Abstract:Data-analytics technology can accelerate the innovation process by enabling existing knowledge to be identified, accessed, combined, and deployed to address new problem domains. However, like prior advances in information technology, the ability of firms to exploit these opportunities depends on a variety of complementary human capital and organizational capabilities. We focus on whether analytics is more valuable in firms where innovation within a firm has decentralized groups of inventors or centralized ones. Our analysis draws on prior work measuring firm-analytics capability using detailed employee-level data and matches these data to metrics on intrafirm inventor networks that reveal whether a firm’s innovation structure is centralized or decentralized.

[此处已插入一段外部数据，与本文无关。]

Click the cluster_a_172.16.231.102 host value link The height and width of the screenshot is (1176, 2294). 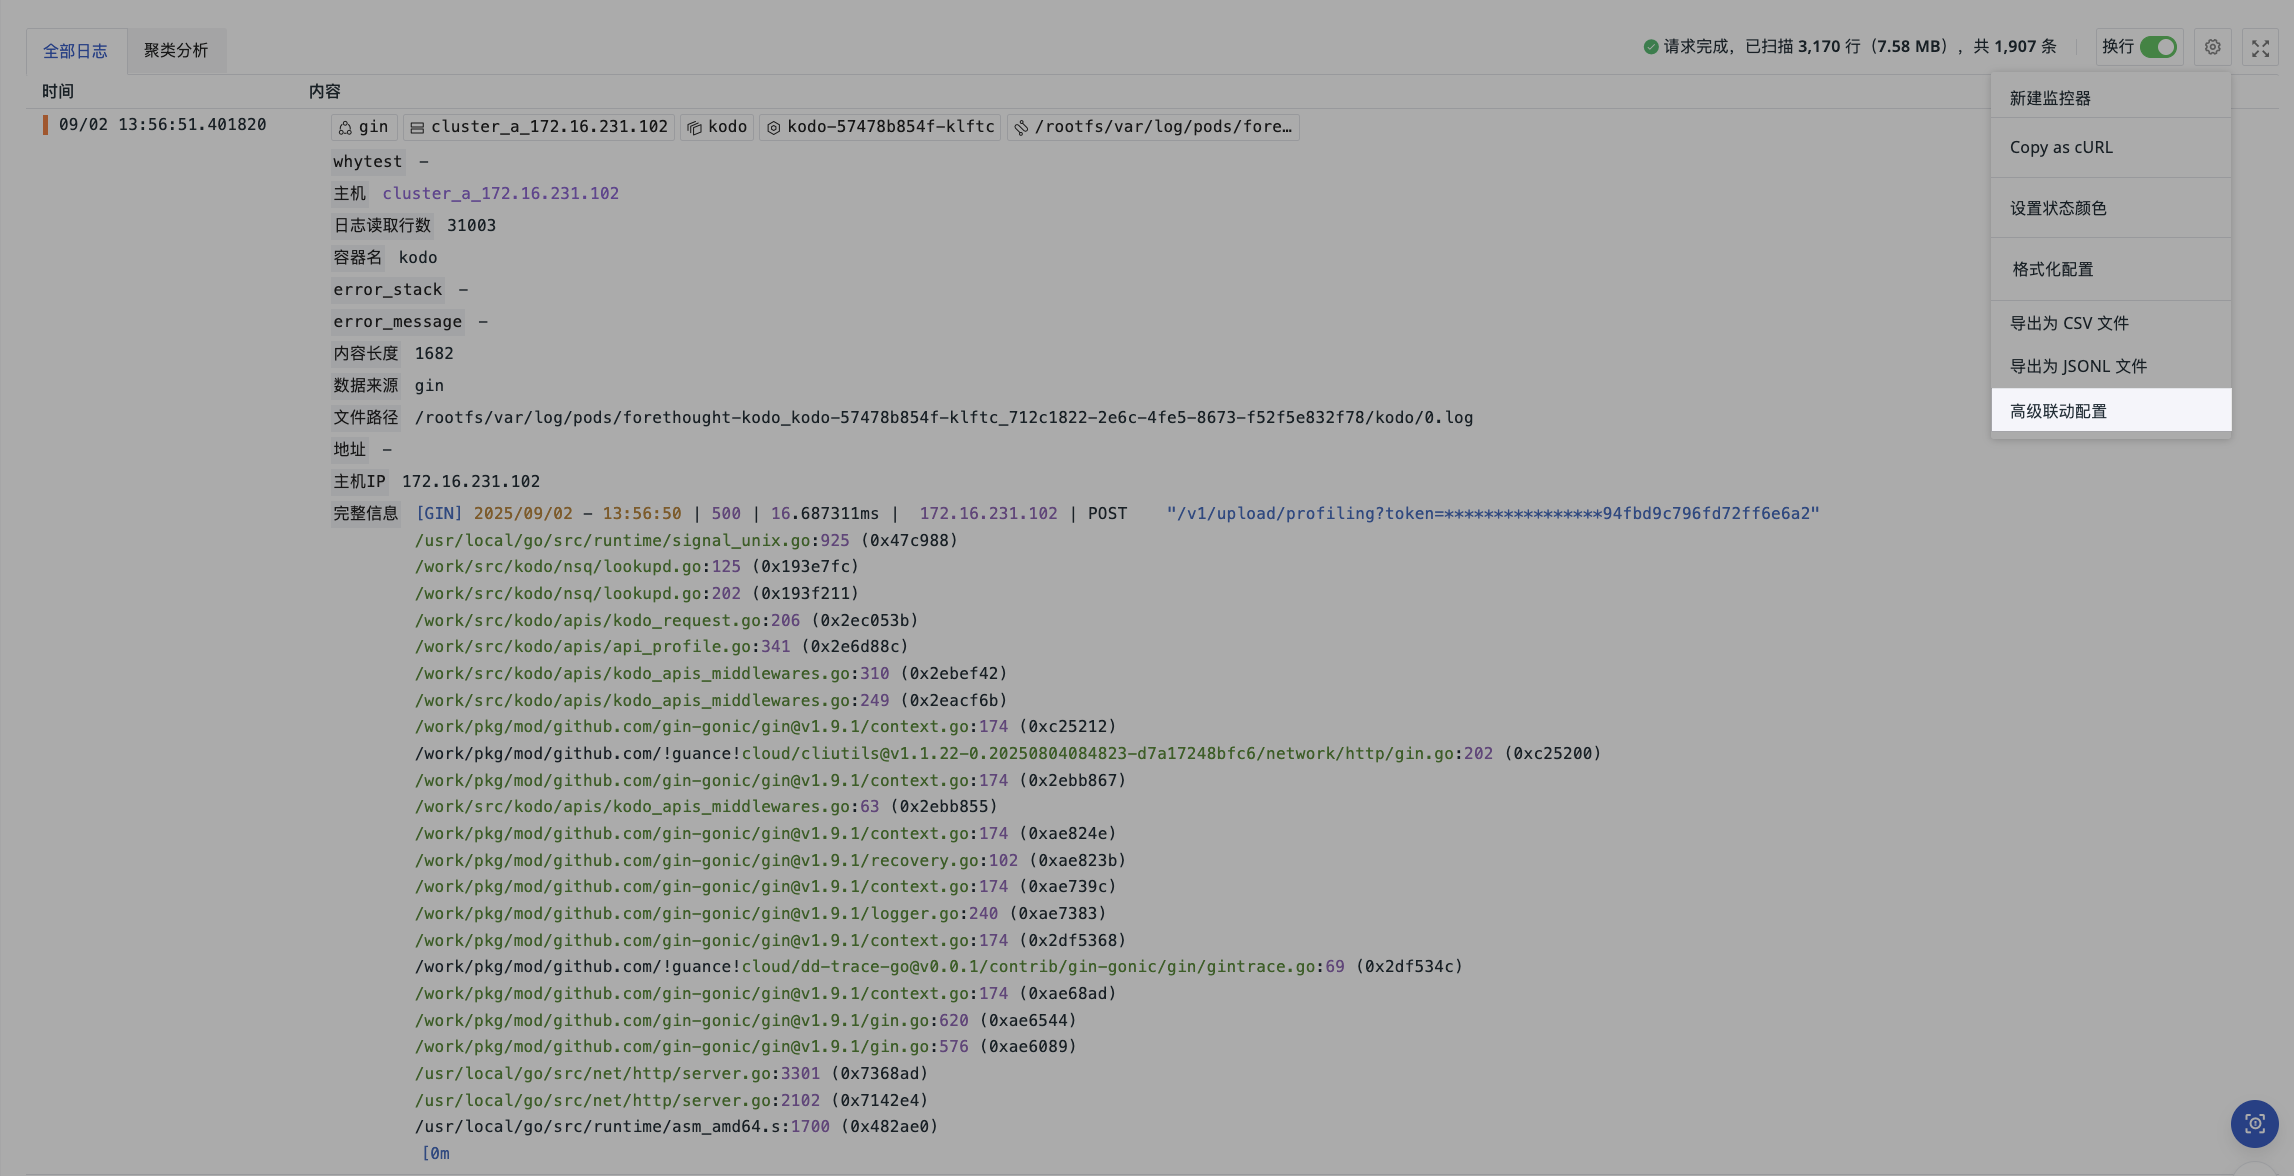click(x=500, y=193)
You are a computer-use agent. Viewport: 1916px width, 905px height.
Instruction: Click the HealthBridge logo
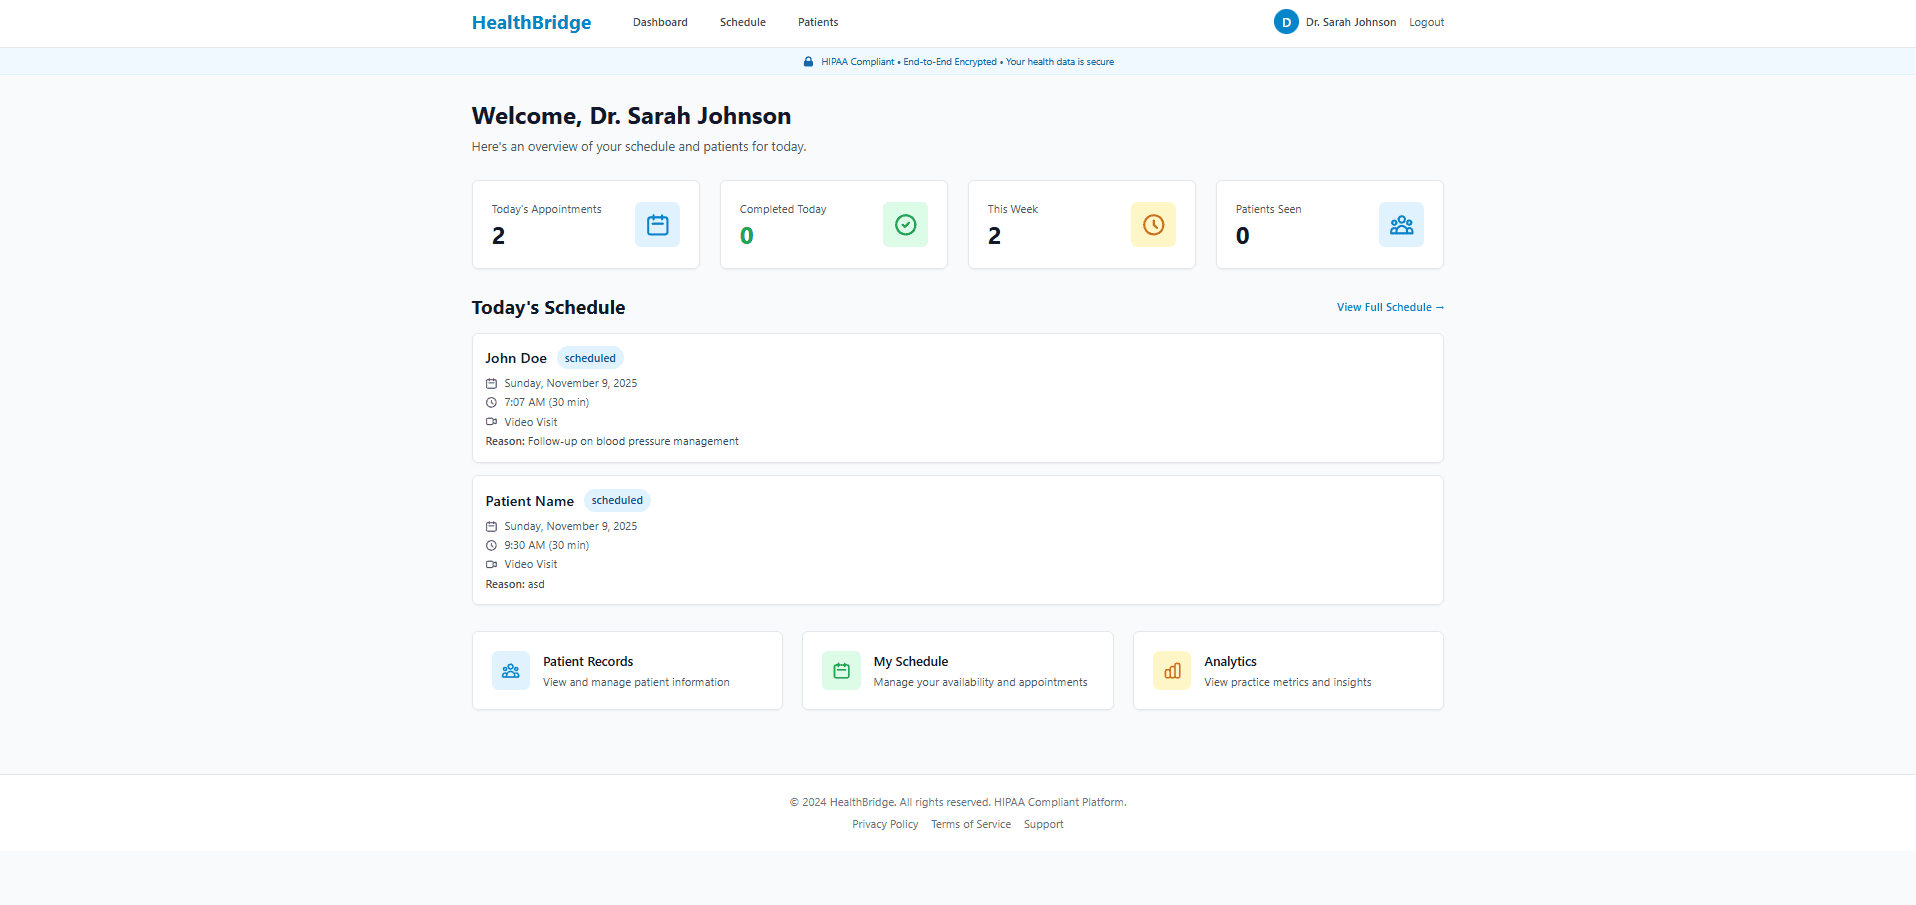531,22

In a panel of 1,864 publicly traded firms from the years 1988–2013, we find that firms with a decentralized innovation structure have a greater demand for analytics skills and receive greater productivity benefits from their analytics capabilities, consistent with a complementarity between analytics and decentralized innovation. We also find that analytics helps decentralized structures to create new combinations and reuse of existing technologies, consistent with the ability of analytics to link knowledge across diverse domains and to integrate external knowledge into the firm. Furthermore, the effect primarily comes from the analytics capabilities of the noninventor employees as opposed to inventors themselves. These results show that the benefit of analytics on innovation depends on existing organizational structures. Similar to the IT–productivity paradox, these results can help explain a contemporary analytics–innovation paradox—the apparent slowdown in innovation despite the recent increase in analytics investments.
关键词
数据分析;人工智能;大数据;自动化;去中心化;组织补充;创新;重组;新颖创新;生产率;信息系统经济学
Key words:
data analytics;AI;big data;automation;decetralization;organizational complements;innovation;recombination;novel innovation;productivity;economics of IS
结论
分散式创新结构是企业的重要结构特征,随着数据技术的广泛应用,分散型创新结构可能会影响企业内部创新流程的性质和结果。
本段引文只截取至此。